* [Source data]
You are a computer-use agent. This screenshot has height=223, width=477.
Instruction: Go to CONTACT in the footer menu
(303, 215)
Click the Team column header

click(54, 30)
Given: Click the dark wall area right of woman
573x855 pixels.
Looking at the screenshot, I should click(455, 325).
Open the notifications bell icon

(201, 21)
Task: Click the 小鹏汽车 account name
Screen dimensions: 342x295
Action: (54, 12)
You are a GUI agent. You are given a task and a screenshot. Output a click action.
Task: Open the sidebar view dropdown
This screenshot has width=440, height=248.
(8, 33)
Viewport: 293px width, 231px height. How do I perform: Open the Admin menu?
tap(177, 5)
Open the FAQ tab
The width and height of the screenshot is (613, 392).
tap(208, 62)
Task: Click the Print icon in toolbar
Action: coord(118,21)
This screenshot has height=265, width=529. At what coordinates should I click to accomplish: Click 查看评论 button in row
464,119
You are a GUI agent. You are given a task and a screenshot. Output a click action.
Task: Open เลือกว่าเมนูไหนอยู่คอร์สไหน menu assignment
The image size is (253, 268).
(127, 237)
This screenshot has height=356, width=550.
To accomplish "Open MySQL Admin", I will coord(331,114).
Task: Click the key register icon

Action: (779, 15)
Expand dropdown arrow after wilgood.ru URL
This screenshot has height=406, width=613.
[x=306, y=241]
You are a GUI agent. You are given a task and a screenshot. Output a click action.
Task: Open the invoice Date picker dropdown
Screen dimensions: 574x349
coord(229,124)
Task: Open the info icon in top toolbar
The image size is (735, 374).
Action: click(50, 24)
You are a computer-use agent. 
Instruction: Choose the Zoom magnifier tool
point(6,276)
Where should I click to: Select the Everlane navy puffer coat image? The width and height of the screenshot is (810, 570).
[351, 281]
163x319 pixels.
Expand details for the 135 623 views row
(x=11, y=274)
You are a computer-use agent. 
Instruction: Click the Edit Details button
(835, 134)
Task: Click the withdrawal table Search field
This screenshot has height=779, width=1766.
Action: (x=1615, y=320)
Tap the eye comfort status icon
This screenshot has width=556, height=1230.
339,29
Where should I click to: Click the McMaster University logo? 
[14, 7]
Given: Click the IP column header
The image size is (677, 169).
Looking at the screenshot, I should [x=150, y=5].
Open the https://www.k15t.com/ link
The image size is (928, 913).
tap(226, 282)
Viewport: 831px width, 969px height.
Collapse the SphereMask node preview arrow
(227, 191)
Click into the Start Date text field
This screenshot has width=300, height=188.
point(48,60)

* [Task details] A verbatim repeat of all the entries above is the required answer.

* [Task result]
You are a computer-use agent. This screenshot has height=223, width=477.
Instruction: Go to CONTACT in the footer menu
(303, 215)
Click the Team column header

click(54, 30)
Given: Click the dark wall area right of woman
573x855 pixels.
Looking at the screenshot, I should click(455, 325).
Open the notifications bell icon

(201, 21)
Task: Click the 小鹏汽车 account name
Screen dimensions: 342x295
Action: (54, 12)
You are a GUI agent. You are given a task and a screenshot. Output a click action.
Task: Open the sidebar view dropdown
This screenshot has width=440, height=248.
(8, 33)
Viewport: 293px width, 231px height. How do I perform: Open the Admin menu?
tap(177, 5)
Open the FAQ tab
The width and height of the screenshot is (613, 392).
tap(208, 62)
Task: Click the Print icon in toolbar
Action: coord(118,21)
This screenshot has height=265, width=529. At what coordinates should I click to accomplish: Click 查看评论 button in row
464,119
You are a GUI agent. You are given a task and a screenshot. Output a click action.
Task: Open เลือกว่าเมนูไหนอยู่คอร์สไหน menu assignment
The image size is (253, 268).
(127, 237)
This screenshot has height=356, width=550.
To accomplish "Open MySQL Admin", I will coord(331,114).
Task: Click the key register icon

Action: (779, 15)
Expand dropdown arrow after wilgood.ru URL
This screenshot has height=406, width=613.
[x=306, y=241]
You are a GUI agent. You are given a task and a screenshot. Output a click action.
Task: Open the invoice Date picker dropdown
Screen dimensions: 574x349
coord(229,124)
Task: Open the info icon in top toolbar
The image size is (735, 374).
Action: click(50, 24)
You are a computer-use agent. 
Instruction: Choose the Zoom magnifier tool
point(6,276)
Where should I click to: Select the Everlane navy puffer coat image? The width and height of the screenshot is (810, 570).
[351, 281]
163x319 pixels.
Expand details for the 135 623 views row
(x=11, y=274)
You are a computer-use agent. 
Instruction: Click the Edit Details button
(835, 134)
Task: Click the withdrawal table Search field
This screenshot has height=779, width=1766.
Action: (x=1615, y=320)
Tap the eye comfort status icon
This screenshot has width=556, height=1230.
339,29
Where should I click to: Click the McMaster University logo? 
[14, 7]
Given: Click the IP column header
The image size is (677, 169).
Looking at the screenshot, I should [x=150, y=5].
Open the https://www.k15t.com/ link
The image size is (928, 913).
tap(226, 282)
Viewport: 831px width, 969px height.
Collapse the SphereMask node preview arrow
(227, 191)
Click into the Start Date text field
This screenshot has width=300, height=188.
point(48,60)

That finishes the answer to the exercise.